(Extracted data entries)

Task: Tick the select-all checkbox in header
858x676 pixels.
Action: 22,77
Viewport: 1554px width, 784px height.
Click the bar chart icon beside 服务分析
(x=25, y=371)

* **Action item**: Each record above is to be given again without any change to its wording.

* **Response to the task**:
Task: Tick the select-all checkbox in header
858x676 pixels.
Action: 22,77
Viewport: 1554px width, 784px height.
Click the bar chart icon beside 服务分析
(x=25, y=371)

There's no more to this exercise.